[WHAT THE TASK ASKS]:
Would you please transcribe, exactly as written, the lines of the entries below starting at the one that holds "Discover (1176, 93)" and ending at the one that holds "[Search] (1254, 30)", both included?
━━━ SOURCE MATERIAL ━━━
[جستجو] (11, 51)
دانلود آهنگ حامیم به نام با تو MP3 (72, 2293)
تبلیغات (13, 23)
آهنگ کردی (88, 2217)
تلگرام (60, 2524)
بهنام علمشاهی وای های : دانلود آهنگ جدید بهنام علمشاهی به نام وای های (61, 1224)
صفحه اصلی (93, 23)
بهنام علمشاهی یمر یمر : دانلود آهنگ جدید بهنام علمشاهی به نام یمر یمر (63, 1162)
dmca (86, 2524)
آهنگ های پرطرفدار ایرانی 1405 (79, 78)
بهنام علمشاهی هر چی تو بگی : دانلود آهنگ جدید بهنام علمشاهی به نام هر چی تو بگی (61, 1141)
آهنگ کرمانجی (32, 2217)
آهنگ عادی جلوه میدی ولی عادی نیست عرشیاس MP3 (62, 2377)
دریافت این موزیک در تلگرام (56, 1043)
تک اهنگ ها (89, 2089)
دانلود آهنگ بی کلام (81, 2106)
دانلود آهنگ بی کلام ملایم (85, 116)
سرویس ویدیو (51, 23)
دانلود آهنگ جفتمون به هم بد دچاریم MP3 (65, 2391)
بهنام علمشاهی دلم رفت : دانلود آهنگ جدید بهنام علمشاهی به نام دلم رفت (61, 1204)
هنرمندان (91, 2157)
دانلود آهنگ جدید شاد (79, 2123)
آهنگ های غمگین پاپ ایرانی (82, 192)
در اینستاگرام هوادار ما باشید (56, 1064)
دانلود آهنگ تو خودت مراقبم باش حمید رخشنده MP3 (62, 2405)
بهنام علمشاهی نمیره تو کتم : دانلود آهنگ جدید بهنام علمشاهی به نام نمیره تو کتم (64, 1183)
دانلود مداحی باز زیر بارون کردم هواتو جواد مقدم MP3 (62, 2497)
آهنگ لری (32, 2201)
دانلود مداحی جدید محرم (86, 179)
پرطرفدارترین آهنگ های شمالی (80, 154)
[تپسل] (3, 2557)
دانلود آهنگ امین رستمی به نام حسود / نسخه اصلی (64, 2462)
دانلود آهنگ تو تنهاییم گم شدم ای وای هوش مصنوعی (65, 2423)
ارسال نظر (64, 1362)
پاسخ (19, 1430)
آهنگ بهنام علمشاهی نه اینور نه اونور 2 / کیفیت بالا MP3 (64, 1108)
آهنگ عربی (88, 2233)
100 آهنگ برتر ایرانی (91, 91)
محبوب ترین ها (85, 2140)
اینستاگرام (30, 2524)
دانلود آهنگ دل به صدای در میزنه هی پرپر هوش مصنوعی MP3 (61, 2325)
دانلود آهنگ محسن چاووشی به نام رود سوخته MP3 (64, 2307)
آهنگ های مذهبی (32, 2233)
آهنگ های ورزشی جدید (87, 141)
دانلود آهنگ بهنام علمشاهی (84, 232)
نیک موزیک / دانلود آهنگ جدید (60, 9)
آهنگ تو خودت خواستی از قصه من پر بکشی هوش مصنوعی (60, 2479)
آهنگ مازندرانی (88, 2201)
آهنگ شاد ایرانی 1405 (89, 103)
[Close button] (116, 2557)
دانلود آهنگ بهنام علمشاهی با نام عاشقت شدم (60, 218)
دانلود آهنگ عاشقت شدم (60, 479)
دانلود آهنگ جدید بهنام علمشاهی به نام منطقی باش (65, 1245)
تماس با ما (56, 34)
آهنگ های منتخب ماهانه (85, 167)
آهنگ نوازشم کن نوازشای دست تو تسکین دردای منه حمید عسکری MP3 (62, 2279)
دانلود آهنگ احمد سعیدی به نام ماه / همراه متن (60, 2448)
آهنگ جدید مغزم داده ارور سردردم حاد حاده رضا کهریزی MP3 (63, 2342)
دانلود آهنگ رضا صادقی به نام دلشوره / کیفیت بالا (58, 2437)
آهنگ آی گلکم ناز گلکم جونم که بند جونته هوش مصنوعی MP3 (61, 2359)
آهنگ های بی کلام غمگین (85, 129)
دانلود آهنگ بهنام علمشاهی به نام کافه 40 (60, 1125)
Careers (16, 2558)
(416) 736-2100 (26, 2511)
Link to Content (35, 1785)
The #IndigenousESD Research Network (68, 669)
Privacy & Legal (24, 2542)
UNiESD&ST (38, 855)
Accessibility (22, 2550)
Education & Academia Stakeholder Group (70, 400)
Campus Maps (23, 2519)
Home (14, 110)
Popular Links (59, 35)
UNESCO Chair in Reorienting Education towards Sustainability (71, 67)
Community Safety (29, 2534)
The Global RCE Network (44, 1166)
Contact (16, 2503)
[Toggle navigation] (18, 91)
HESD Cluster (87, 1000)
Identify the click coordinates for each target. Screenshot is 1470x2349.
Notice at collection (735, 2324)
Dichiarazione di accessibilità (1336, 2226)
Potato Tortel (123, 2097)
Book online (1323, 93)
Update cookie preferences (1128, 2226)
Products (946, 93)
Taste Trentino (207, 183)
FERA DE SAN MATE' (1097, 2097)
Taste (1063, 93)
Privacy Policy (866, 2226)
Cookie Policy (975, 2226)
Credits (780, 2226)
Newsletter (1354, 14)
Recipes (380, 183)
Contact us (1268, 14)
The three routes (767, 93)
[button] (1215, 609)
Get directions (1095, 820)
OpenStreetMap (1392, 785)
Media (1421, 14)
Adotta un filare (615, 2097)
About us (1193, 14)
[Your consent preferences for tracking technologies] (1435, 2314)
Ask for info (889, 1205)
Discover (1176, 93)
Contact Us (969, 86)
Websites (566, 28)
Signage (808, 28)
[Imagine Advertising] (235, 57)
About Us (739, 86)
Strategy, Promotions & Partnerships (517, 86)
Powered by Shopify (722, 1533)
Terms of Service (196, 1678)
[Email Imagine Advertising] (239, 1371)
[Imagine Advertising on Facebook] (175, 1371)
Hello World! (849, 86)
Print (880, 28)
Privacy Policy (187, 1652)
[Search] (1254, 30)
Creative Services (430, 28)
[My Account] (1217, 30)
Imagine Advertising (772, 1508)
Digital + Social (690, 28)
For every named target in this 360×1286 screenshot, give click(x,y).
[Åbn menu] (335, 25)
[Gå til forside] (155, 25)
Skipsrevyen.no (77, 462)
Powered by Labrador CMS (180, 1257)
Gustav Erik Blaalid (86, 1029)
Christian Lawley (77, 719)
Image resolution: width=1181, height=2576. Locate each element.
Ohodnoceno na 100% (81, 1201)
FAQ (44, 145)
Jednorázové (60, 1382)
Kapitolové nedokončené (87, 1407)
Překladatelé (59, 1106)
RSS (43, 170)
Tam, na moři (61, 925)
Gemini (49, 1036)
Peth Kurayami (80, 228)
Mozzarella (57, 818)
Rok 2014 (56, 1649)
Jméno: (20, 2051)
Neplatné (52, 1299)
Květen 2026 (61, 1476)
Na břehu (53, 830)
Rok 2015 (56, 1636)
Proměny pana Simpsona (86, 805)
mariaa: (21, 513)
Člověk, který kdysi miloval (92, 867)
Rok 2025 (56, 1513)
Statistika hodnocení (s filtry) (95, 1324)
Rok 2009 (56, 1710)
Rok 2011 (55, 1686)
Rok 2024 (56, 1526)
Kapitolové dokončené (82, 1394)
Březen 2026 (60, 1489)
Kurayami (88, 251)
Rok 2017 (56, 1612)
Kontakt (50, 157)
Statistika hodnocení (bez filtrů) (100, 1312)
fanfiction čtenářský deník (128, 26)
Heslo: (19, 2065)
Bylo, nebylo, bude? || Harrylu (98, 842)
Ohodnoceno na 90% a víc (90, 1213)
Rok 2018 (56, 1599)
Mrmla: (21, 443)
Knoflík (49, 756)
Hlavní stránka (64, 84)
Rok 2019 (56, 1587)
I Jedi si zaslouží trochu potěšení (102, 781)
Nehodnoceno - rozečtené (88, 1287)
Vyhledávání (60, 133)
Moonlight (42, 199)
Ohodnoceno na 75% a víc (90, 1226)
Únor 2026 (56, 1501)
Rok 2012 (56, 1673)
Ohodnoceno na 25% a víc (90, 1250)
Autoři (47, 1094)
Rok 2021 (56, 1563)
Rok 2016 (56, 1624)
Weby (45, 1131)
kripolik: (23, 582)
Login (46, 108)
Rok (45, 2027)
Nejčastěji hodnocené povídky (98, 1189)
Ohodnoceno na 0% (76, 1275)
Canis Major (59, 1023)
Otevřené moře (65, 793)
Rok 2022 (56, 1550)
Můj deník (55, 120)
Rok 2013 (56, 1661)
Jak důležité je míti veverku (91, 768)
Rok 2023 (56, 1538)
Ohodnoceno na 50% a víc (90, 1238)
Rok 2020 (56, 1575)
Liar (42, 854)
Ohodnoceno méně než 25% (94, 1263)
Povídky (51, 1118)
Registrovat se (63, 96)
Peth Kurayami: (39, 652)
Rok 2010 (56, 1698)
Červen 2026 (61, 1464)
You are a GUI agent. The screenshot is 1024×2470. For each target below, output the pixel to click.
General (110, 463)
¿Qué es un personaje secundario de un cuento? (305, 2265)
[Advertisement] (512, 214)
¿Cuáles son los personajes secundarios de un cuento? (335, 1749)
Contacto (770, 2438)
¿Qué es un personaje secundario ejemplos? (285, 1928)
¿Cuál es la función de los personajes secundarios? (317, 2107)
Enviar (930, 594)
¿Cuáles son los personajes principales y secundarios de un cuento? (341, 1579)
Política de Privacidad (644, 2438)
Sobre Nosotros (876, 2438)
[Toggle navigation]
━━━
[EXERCISE RESULT]:
Discover (1176, 93)
Contact Us (969, 86)
Websites (566, 28)
Signage (808, 28)
[Imagine Advertising] (235, 57)
About Us (739, 86)
Strategy, Promotions & Partnerships (517, 86)
Powered by Shopify (722, 1533)
Terms of Service (196, 1678)
[Email Imagine Advertising] (239, 1371)
[Imagine Advertising on Facebook] (175, 1371)
Hello World! (849, 86)
Print (880, 28)
Privacy Policy (187, 1652)
[Search] (1254, 30)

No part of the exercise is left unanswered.